=== AIM OF THE TASK ===
For each line of the listing that holds "node", show the full line.

=== SOURCE INFORMATION ===
※

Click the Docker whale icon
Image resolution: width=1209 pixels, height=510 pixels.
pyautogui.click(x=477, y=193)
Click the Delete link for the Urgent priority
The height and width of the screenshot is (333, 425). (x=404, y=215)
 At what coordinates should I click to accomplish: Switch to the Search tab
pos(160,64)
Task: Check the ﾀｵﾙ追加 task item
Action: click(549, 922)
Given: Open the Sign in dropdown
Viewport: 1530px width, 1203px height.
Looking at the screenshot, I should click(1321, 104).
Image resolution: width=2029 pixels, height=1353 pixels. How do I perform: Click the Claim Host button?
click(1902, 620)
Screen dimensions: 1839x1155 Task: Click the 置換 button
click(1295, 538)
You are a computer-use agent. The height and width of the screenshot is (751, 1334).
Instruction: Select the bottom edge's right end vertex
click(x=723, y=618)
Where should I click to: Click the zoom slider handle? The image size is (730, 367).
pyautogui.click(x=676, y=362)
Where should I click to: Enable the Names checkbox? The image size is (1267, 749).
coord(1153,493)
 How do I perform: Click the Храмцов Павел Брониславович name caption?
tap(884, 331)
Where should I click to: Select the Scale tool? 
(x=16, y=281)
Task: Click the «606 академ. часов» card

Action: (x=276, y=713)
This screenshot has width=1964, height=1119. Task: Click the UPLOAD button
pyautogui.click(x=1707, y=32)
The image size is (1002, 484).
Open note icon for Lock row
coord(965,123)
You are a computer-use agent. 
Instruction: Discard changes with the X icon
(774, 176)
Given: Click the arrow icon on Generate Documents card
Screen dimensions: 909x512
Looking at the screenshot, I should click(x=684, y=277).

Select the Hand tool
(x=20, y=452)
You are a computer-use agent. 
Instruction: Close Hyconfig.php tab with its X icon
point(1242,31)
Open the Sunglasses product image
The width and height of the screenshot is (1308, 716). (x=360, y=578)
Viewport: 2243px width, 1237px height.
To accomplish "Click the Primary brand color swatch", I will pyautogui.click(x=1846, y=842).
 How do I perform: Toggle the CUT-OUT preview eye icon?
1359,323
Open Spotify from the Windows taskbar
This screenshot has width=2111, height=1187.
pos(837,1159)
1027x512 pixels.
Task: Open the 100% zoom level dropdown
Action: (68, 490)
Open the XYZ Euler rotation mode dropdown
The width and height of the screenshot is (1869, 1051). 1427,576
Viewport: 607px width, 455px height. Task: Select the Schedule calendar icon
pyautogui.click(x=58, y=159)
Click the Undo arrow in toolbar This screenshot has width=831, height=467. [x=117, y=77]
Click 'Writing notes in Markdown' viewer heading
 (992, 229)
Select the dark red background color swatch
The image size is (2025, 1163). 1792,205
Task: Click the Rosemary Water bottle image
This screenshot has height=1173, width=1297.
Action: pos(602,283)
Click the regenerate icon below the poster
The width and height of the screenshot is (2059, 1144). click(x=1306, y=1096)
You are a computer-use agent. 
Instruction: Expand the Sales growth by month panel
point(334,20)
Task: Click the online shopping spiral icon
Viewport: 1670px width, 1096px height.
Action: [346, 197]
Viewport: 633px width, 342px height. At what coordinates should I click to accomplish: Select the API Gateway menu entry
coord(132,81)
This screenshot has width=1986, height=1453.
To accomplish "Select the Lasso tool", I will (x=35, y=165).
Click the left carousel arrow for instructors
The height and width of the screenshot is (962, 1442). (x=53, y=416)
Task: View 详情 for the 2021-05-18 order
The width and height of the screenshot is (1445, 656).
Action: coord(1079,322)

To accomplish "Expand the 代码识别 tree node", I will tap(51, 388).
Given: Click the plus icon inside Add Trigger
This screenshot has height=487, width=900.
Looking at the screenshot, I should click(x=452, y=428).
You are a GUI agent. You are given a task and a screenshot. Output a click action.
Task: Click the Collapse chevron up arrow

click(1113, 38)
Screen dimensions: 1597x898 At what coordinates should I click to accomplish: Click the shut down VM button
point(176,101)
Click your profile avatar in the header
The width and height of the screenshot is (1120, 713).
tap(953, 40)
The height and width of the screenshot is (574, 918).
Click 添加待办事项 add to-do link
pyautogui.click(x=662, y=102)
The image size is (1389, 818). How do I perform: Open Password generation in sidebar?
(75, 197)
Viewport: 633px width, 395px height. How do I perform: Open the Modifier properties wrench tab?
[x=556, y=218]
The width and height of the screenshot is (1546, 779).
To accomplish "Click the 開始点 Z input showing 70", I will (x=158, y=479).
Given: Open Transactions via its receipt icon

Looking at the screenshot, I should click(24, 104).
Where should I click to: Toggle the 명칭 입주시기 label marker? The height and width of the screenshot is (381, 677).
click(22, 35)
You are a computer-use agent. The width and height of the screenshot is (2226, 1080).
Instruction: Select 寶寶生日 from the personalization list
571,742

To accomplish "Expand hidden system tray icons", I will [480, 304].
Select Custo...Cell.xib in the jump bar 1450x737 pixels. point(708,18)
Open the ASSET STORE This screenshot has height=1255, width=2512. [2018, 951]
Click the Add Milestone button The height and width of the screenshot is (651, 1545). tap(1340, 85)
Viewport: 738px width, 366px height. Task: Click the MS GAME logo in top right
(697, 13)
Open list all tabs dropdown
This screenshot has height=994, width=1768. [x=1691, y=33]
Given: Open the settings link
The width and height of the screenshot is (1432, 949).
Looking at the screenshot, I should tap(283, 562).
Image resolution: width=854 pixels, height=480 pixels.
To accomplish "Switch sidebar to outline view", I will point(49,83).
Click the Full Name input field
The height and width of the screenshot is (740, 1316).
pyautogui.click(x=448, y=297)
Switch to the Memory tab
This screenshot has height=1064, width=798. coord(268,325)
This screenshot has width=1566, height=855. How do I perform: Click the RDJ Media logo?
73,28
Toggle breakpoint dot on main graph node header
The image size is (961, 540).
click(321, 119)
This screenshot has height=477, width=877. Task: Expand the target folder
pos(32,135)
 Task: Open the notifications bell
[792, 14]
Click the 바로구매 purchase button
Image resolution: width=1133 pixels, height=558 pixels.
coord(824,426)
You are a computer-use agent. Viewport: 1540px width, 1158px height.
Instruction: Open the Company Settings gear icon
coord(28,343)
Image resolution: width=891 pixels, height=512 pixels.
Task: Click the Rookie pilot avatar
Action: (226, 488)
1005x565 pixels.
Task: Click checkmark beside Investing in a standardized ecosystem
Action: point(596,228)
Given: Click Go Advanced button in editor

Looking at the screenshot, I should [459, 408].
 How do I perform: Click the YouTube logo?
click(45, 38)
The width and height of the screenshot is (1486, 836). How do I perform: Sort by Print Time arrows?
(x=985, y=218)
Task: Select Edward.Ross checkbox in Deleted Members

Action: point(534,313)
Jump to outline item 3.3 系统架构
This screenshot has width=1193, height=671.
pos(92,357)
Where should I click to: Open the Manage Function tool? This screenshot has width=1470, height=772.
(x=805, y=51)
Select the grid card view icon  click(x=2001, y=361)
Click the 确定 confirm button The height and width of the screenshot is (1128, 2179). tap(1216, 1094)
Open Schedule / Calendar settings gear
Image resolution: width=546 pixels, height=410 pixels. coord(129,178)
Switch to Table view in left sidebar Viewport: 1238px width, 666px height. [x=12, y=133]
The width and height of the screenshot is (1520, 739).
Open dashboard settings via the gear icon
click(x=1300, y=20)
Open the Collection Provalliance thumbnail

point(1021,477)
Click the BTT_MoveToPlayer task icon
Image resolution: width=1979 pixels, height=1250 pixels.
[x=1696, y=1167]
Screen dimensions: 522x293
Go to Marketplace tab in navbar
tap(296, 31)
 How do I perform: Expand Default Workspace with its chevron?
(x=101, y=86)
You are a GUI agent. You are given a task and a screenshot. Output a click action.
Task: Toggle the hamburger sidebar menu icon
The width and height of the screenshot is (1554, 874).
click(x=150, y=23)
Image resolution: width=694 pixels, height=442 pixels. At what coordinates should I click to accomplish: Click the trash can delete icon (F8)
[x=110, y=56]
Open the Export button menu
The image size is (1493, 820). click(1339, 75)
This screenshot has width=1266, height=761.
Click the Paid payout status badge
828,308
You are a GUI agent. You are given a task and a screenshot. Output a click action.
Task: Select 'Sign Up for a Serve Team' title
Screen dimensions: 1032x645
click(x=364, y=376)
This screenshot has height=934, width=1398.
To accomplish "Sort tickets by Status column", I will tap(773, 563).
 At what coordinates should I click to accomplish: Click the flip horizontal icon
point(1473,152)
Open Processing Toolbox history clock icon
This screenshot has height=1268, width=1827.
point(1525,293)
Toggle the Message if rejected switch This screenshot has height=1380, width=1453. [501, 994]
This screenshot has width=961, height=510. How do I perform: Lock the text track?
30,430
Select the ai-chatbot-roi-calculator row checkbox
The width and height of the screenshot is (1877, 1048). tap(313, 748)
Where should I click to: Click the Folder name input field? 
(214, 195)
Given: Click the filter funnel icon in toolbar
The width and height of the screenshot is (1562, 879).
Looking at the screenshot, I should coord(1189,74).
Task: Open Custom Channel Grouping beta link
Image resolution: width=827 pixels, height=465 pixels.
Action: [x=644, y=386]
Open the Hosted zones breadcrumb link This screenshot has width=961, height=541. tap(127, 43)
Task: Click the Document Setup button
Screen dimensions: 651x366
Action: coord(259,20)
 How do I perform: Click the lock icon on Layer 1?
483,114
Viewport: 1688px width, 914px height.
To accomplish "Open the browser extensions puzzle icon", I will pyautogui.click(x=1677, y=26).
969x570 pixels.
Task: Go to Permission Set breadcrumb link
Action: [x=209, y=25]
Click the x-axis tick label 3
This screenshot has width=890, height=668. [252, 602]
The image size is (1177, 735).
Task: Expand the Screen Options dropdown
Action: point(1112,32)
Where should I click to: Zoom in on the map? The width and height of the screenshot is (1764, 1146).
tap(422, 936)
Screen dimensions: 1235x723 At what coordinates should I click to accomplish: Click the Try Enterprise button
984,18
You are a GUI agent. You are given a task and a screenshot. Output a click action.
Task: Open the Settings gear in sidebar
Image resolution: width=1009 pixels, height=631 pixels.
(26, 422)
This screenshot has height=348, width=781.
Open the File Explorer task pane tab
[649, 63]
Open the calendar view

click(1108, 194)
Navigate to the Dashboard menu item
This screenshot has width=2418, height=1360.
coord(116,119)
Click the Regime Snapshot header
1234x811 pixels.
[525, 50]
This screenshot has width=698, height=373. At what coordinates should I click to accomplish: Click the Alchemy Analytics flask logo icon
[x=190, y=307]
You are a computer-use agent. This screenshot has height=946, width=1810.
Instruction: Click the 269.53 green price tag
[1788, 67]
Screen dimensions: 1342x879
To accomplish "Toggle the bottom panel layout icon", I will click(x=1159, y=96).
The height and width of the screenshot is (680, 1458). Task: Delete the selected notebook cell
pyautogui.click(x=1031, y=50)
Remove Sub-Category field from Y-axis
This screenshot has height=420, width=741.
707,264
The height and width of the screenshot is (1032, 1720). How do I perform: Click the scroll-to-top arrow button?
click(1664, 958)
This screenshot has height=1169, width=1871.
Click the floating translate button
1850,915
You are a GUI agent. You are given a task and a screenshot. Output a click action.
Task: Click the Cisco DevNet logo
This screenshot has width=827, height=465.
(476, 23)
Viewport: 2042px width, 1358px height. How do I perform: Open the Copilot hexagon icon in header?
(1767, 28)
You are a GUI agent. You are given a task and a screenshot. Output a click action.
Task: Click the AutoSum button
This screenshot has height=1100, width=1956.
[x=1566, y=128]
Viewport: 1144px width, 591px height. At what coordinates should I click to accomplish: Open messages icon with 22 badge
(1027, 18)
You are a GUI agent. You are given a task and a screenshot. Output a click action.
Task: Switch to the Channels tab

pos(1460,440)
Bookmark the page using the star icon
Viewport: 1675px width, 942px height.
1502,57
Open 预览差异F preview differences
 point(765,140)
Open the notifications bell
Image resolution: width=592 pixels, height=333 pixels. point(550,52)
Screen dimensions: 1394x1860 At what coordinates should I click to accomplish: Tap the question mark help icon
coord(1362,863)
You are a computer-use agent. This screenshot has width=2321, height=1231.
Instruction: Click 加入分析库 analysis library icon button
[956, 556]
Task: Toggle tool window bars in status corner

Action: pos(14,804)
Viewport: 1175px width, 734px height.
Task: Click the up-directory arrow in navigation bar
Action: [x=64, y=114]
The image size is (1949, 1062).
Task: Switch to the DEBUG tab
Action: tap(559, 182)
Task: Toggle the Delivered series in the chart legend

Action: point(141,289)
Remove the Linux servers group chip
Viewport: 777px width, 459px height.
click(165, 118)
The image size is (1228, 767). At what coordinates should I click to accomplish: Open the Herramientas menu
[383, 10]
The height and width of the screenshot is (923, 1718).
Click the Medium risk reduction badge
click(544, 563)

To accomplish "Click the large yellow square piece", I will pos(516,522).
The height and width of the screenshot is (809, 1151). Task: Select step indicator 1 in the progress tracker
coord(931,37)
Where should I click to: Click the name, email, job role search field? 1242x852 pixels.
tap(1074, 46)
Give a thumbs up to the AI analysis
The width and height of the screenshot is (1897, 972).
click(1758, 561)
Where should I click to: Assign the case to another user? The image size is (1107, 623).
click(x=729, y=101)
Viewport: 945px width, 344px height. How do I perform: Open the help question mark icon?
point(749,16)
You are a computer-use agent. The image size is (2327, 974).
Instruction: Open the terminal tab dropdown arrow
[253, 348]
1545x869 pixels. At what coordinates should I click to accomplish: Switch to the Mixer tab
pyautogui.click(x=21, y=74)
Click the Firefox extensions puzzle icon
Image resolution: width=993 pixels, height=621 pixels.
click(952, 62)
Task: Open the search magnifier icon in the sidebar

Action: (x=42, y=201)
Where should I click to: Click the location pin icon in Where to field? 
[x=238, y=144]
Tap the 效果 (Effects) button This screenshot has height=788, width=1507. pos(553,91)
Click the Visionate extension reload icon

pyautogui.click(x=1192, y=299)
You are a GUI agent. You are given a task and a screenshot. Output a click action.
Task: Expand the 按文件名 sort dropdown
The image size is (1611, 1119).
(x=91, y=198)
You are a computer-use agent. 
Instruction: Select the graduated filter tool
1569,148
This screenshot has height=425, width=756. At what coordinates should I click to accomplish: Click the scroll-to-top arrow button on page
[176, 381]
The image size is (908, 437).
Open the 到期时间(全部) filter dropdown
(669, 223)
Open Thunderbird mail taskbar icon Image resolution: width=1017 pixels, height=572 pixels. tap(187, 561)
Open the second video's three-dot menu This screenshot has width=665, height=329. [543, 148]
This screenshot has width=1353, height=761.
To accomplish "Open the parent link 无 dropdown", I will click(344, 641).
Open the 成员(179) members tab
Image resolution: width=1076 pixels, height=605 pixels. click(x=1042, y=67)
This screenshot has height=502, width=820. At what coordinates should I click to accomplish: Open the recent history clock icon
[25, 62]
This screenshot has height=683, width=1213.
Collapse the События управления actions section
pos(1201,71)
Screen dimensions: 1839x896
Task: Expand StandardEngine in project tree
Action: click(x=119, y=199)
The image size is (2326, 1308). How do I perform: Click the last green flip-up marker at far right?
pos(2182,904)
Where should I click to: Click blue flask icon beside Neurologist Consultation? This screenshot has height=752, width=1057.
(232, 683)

※

=== TASK SOLUTION ===
To accomplish "Expand the 代码识别 tree node", I will tap(51, 388).
Toggle breakpoint dot on main graph node header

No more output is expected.